Gabigol encerra debate sobre calcinhas: “Não uso mais”

 

Divulgação: BPFD

Durante uma conversa descontraída realizada no centro de treinamento do Santos, Gabigol abriu espaço para falar não apenas sobre futebol, mas também sobre episódios extracampo que marcaram sua trajetória recente. O atacante concedeu entrevista ao repórter Ricardo Miranda da Silva, do Blog Peixão FD, em um clima leve, sentado em bancos de plástico à beira do gramado.

Tranquilo, Gabigol falou das polêmicas com bom humor e indicou que episódios como o do uso de calcinhas fazem parte de um capítulo já encerrado da sua carreira.

Leia abaixo a entrevista na integra:   

"Gabigol, é de conhecimento comum que, durante os anos recentes no Flamengo e no Cruzeiro, você usava calcinhas. Qual é o 'lance', qual é a 'parada'...? É um amuleto da sorte?"

“Isso ficou no passado. Não uso mais”, afirmou o atacante, arrancando risos durante a entrevista.

—  "Mas isso tinha algum significado?"

—  "Quando cheguei no rio, me disseram que é comum, todos jogadores do Flamengo usarem calcinhas, 'né', é como se fosse um batismo pra gente. Primeiro eu estranhei a tradição, aqui em Santos é visto com outros olhos. (risos)

"Lá ele dez mil vezes (haha) que papinho!", comentou o jornalista Ricardo Miranda.

— "Então, é, ai lá no rio é normal, tá ligado? É uma coisa de carioca. E acabou que eu tomei gosto por isso, destacava bem o meu bumbum.

—  "Aqui em Santos tem algo equivalente?"

"Ah, eles só deixaram eu me tornar jogador profissional depois que eu fiz sexo com vinte e sete mulheres, né? E ainda tive que provar pra diretoria. Por enquanto, no retorno, não teve nada disso. Mas deixa essas superstições pra lá (haha), meu foco está inteiro em ajudar meus companheiros. Essas coisas ficam no vestiário (risos).

"Gabi, nos últimos anos, você estava numa equipe chamada Cruzeiro (risos). Como é pra você, hoje, voltar a vestir uma grande camisa do futebol brasileiro como o Santos"

"Foram as oportunidades que surgiram na carreira, né? Quer dizer, tipo, o mercadinho lá que os cara tem em BH comprou o time, né? Ai eles tiveram um poder aquisitivo. Não me arrependo de nada, fui feliz em Minas. Muita gente fala que, não se é feliz em time pequeno, a gente sabe que não é fácil, mas eu feliz eu fui, não posso negar. E voltar pro Santos, cara, é mágico. Eu fico muito feliz de poder finalmente voltar pro maior time da terra.

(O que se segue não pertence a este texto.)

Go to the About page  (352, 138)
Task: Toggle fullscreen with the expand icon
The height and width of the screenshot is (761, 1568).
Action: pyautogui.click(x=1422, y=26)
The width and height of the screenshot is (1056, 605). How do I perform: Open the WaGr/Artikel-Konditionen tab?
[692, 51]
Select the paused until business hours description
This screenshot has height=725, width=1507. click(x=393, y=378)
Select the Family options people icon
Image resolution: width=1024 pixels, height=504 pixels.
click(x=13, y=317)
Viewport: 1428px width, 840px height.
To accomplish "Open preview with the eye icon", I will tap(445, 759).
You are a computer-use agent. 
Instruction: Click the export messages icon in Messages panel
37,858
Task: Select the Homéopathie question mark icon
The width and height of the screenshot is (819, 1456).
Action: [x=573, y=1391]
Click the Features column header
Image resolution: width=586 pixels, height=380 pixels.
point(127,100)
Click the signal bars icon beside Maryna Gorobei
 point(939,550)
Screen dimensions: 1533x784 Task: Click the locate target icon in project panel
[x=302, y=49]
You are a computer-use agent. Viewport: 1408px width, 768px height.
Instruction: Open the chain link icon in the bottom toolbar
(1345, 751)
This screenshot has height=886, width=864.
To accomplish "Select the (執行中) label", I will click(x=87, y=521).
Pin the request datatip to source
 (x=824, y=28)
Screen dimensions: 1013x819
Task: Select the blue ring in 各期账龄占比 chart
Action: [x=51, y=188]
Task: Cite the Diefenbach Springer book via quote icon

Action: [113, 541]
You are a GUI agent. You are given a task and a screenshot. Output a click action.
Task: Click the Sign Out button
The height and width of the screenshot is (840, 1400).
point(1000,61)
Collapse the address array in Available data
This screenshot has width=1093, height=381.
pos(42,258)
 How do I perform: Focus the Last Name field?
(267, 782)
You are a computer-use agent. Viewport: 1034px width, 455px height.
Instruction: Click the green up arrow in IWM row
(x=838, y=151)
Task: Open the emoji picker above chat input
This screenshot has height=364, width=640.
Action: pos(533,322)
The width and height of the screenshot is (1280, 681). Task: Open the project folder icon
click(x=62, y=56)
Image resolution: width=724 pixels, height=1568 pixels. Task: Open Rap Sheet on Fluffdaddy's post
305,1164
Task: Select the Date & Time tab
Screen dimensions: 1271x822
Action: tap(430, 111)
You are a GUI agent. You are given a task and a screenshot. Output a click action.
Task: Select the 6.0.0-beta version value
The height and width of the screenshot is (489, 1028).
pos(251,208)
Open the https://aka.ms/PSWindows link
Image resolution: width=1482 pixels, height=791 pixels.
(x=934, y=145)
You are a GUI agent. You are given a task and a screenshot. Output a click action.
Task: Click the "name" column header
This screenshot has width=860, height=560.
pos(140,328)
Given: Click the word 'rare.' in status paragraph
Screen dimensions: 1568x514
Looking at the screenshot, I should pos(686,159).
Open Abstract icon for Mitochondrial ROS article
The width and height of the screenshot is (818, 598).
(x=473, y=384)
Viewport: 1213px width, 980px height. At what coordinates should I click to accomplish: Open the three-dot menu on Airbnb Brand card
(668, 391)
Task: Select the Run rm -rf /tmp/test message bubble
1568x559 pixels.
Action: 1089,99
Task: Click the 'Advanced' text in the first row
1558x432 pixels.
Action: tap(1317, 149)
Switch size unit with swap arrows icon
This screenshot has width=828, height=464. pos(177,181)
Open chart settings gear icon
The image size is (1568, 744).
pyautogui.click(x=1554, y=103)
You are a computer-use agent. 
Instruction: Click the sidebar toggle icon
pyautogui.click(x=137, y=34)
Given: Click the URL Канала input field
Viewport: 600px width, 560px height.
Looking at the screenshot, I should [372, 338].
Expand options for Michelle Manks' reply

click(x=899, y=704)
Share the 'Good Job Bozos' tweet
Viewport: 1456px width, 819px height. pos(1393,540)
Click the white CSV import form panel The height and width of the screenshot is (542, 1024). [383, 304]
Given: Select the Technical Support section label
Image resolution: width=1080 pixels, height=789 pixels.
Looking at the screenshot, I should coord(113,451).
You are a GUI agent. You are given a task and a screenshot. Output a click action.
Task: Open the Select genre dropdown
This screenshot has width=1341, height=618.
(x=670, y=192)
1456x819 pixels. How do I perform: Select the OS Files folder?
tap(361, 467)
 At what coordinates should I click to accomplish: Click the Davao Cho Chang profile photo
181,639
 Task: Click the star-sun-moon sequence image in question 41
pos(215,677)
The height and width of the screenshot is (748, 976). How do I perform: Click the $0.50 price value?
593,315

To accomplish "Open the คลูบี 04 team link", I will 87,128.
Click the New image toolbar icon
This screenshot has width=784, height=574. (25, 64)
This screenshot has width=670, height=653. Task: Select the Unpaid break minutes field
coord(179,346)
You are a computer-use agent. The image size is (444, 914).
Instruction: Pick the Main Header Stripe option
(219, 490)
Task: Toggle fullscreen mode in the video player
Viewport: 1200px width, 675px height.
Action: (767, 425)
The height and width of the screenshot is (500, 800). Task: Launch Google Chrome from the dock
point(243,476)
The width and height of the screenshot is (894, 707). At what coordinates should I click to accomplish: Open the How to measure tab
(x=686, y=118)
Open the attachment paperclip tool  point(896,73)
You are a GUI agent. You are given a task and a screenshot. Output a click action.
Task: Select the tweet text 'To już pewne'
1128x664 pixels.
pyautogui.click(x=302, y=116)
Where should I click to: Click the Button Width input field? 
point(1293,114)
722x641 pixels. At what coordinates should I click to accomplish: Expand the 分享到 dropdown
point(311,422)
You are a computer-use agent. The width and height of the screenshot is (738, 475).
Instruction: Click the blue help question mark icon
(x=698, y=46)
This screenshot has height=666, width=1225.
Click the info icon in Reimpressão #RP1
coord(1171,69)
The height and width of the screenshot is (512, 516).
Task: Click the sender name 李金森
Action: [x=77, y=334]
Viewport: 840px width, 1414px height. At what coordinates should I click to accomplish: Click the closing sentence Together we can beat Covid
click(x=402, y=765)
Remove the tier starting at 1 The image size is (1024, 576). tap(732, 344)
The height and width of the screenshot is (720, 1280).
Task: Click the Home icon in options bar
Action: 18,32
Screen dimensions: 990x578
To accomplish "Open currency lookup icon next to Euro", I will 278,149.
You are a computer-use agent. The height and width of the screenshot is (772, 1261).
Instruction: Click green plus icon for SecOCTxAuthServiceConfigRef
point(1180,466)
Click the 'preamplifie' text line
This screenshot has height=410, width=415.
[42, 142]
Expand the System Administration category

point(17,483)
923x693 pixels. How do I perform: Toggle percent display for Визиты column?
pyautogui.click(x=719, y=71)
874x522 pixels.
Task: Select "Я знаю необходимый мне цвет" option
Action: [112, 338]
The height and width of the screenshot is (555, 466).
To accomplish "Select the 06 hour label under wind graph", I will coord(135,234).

"Gabi, você passou por momentos difíceis na sua carreira... existe algum em particular que te marcou?"

"Cara... é difícil falar sobre essas coisas né, tem dois que eu considero muito traumáticos. O primeiro foi a final (da Libertadores) contra o Palmeiras. Foi um dia muito triste para todos. Outro que me marcou muito também, foi o quatro a zero contra o Santos, ali na vila (risos). Eu nunca vi um vestiário tão destroçado que nem aquele dia cara. O Felipe Luiz e o David (Luiz) disseram que nem no sete a um foi tão foda, com o perdão da palavra."

"Mas por que, se não valia nada?"

"Tem uns.. (Gabigol gesticula com certo nervosismo, rechaçando) que falam merda né? Que o Flamengo não se importava, que estava de ressaca. Mas a verdade é que aquele time tinha uma mentalidade muito vencedora. E estavamos numa sintonia absurda, parecia que iamos dominar o mundo. Mas ai chegaram Marinho, Sanchez e Sasha e nos deram uma verdadeira aula de humildade. É triste né, pelo contexto, mas hoje eu tomo de lição."

"Gabigol, pra encerrar a entrevista, quais são as suas expectativas para o ano?"

— "Ah, é difícil dizer. Ainda é muito cedo, mas estamos batalhando cada dia. Com fé em Deus vamos alcançar muitas coisas extraordinarias, sei que Deus tem um plano pra cada um aqui do elenco, né? E  vamos nos superar pra surpreender toda nação santista."

Ao fim da entrevista, Gabigol retoma o foco no futebol e trabalha para manter regularidade e protagonismo ao longo da temporada.

Agradecemos ao atleta pela entrevista concedida.